* Begin *

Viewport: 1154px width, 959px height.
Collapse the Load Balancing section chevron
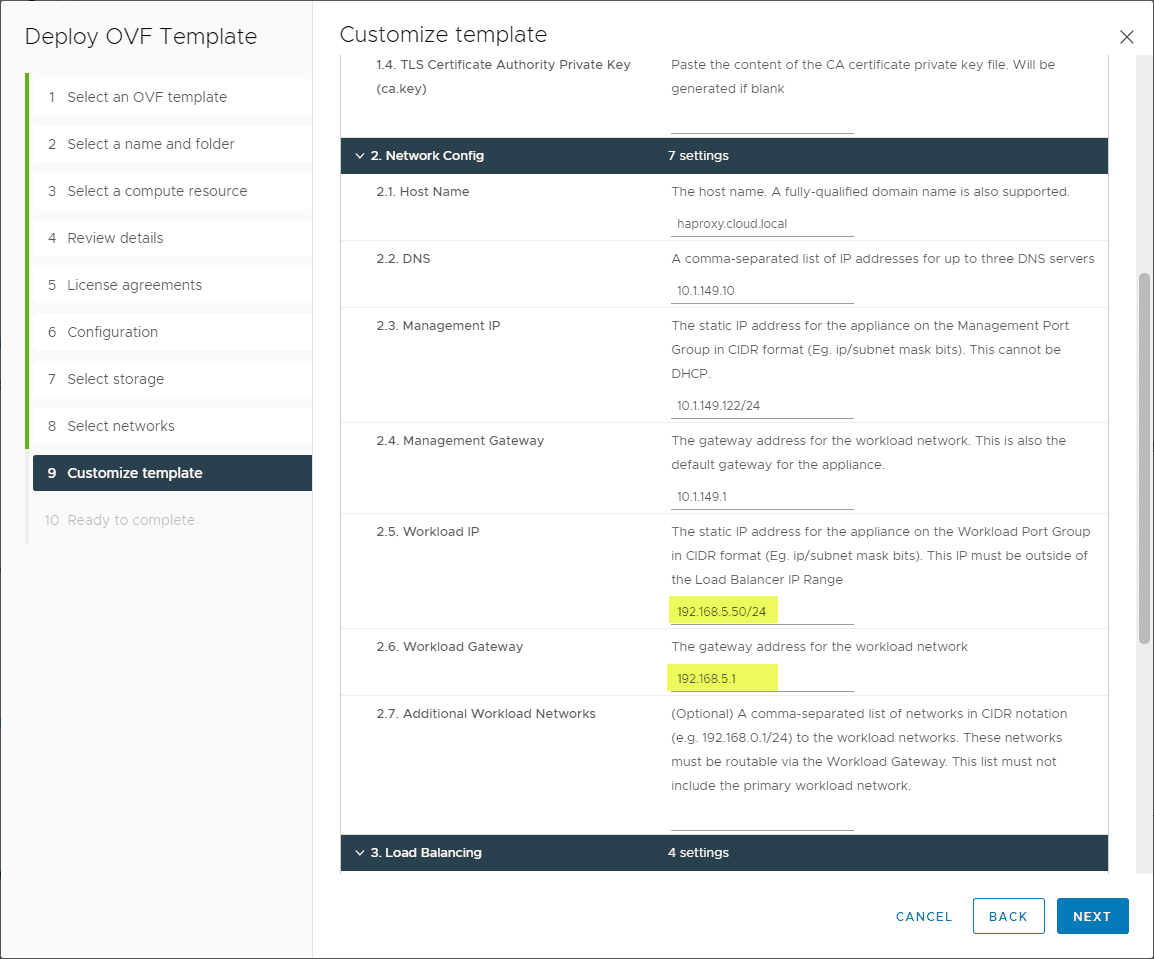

* End *
* Begin *

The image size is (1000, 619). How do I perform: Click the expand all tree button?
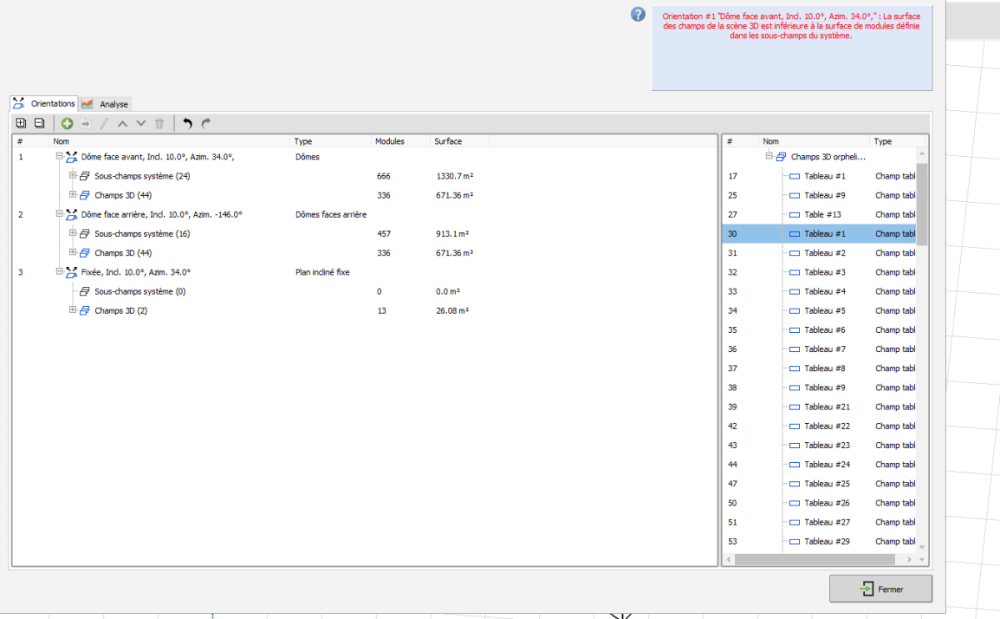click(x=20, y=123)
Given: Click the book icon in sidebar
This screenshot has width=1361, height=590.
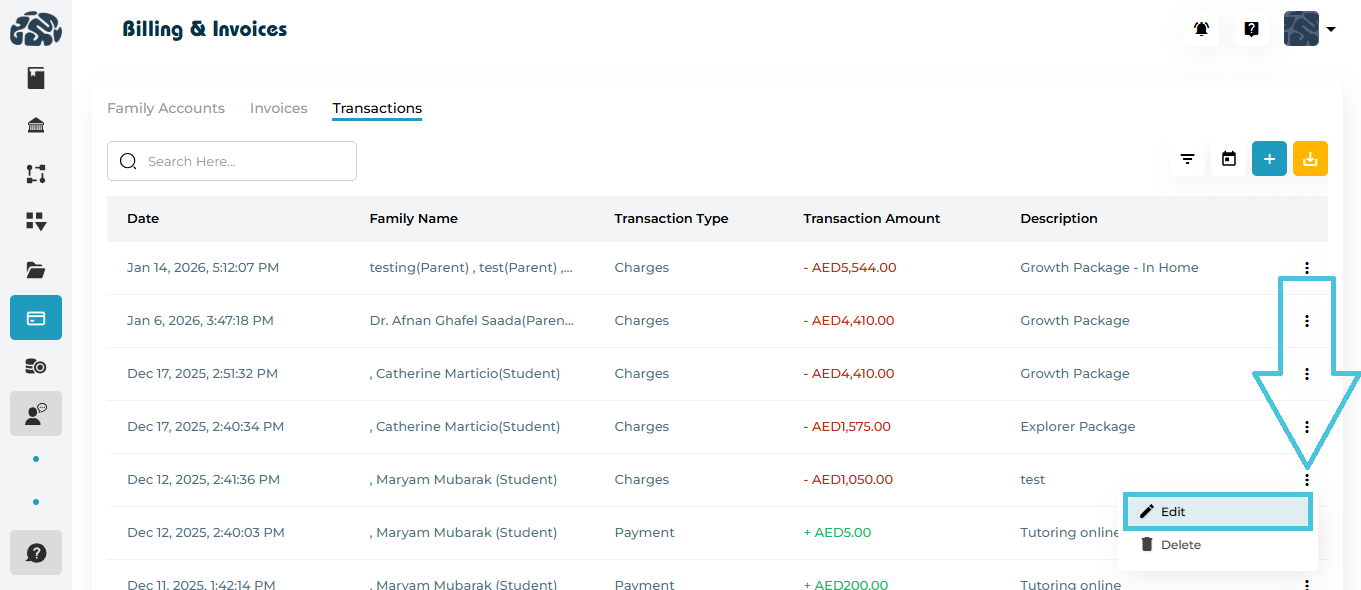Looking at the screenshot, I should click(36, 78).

* End *
* Begin *

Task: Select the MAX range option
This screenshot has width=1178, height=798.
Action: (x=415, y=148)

* End *

**TASK PROMPT:** Duplicate the part of the rows that opens with the line containing "Given: Click the book icon in sidebar" and closes with the line containing "Looking at the", both ends included, and omit the pictures.

**ANSWER TO THE PROBLEM:**
Given: Click the book icon in sidebar
This screenshot has width=1361, height=590.
Looking at the screenshot, I should click(36, 78).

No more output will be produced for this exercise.